There are so many conversations happening among Audiobook narrators about AI narrating stories and potentially supplanting us real narrators, that I thought I would assess whether Alexa could actually compete with some of my favorite narrators, and even me! There has been this consensus in the narrator space that while AI for narration is inevitable, we would mostly see it being used for non-fiction stories but in this particular case, Alexa narrated a fictional story, after I did in fact ask her to read me a story after initially declining.

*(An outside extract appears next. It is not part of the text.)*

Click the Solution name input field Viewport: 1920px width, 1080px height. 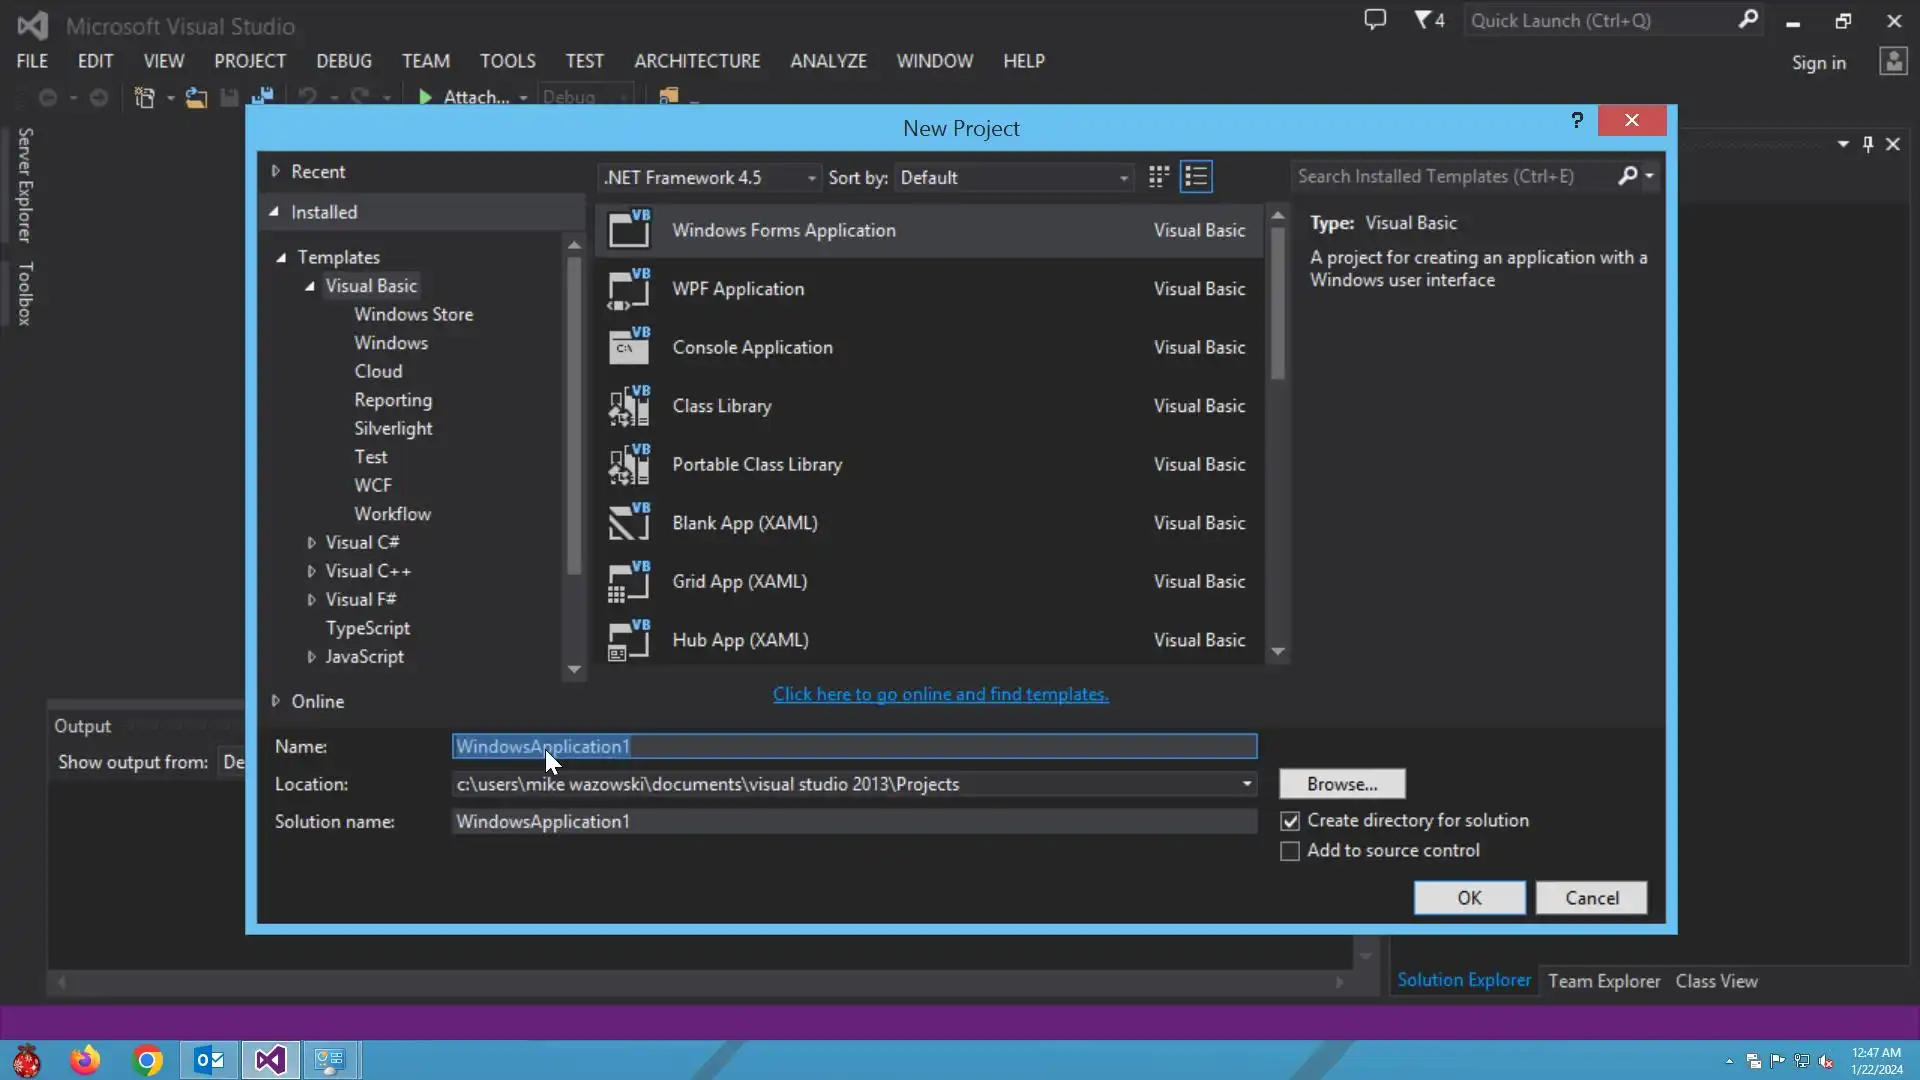click(853, 822)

Here is my review of her performance of the title, ‘Camp Blues’, (you can also take a listen to the actual story by clicking on the link below):
Alexa did a pretty good job with the one adolescent boy character voice in the story. She actually brought her pitch down slightly to mimic a 13 year old boy. She didn’t do so good with character distinction however. Alexa used her “natural voice” to mimic both the mom and the counselor in the story who were both women. There was no clear distinction between the two. The same for the protagonist in the story and his bunkmate.

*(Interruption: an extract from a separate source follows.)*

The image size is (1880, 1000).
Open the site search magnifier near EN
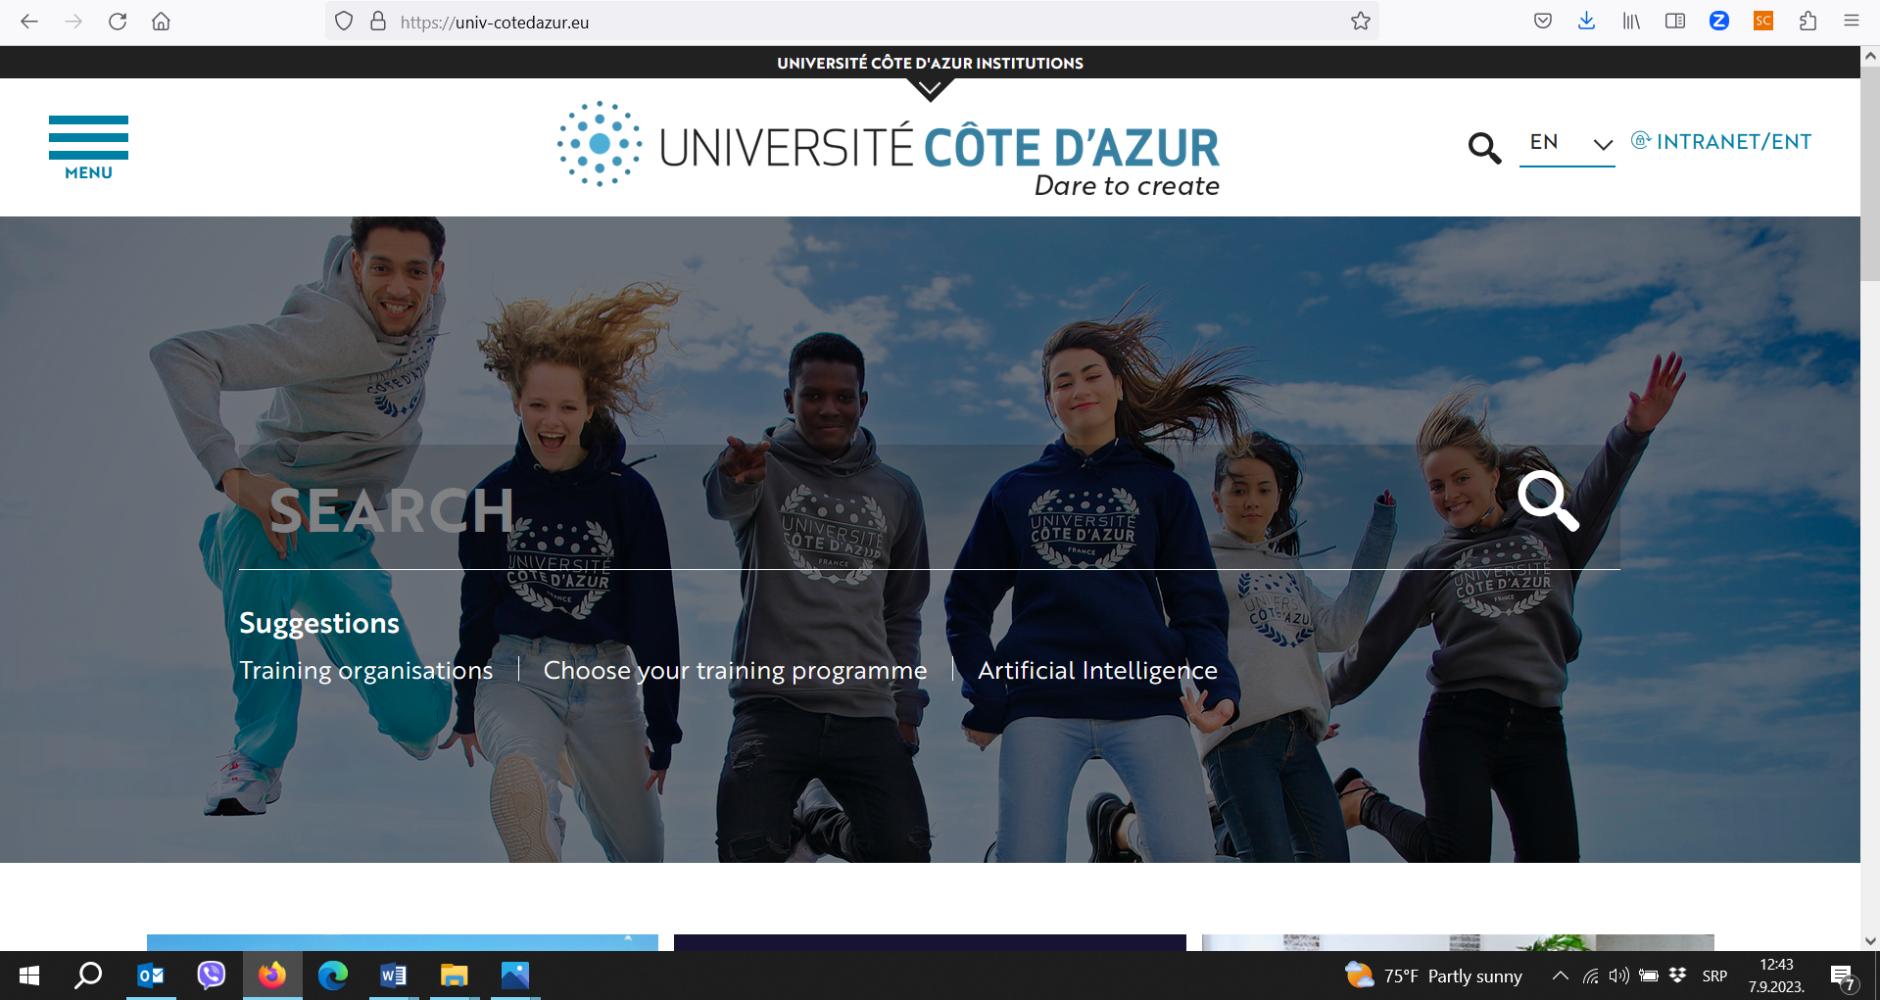(1484, 147)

Alexa did a pretty good with narrating the arc of the story but this could have been attributed to the story simply having been written with a clear beginning, middle and end. I feel like that’s an easy one to execute, as long as these elements are present in story. A well-executed narrative is really in the mechanics of writing in my opinion, nonetheless for AI technology to execute that it is impressive.
Alexa did an ok job at narrating some of the transitions in the story, however not all were well executed. There are instances where the story just runs together, and there are no vocal changes or tonal shifts used to indicate a narrative shift. Which leads me to my next observation…
There is absolutely little to no emotion exhibited in the narration! In fact, she sounds quite monotone throughout the story. As I said early, both women, and both boys sound alike. There is a point in which the counselor makes a statement which can be interpreted as indifference towards the boy, and there is no real expression of this indifference. There is a point while voicing the mom, she tries to incite some excitement and anticipation in her narration but it feels like one of those toy rocket launchers where your kid stomps on the plastic yellow pump expecting the rocket to soar 100 feet into the air, but instead it shoots off, sailing for about 5 feet before it lodges in your barberry shrub!
It is very clear in the story that the boy is full of anxiety and nervousness about going to a camp where he knows no one, but you only know this because of the words used to describe his state of emotion, you don’t pick up on this through Alexa’s characterization of him in the story.
Being able to connect with a story, elicit emotion, display some vocal flexibility, variability and range are really key elements in narrating. This emotional intelligence allows the narrator to deliver a performance as varied, unique, and individual as themselves, and even that individual could narrate the same scene or story twice and both takes will never be identical! This is one of the key differences between a human narrator and an AI technology narrator, variation! While writing this blog entry I listened to the same narration from Amazon Alexa more than seven times, and each time it sounded exactly like the first time. No change, no variation, no emotion, just a voice on auto-pilot!
This is not to say that there is not better AI technology out there able to do a better job at storytelling and narration than Alexa however. There are companies that claim their AI technology is sophisticated enough to mimic the nuances of human emotion and vocal variability through narration, like the London based www.deepzen.io , who claim to be able to clone your voice as a narrator, allowing you to produce audio content at scale without ever going into the booth! This article provides some insight into which industries are using AI technology for storytelling and narration, and how.
If I were to rate Amazon Alexa’s narration of Camp Blues I would earnestly give her 3 stars. Her narration still feels a bit mechanical to me, but still manages to include some basic elements of good narration. Does she sound better than me, you be the judge? Take a listen for yourself and let me know your thoughts.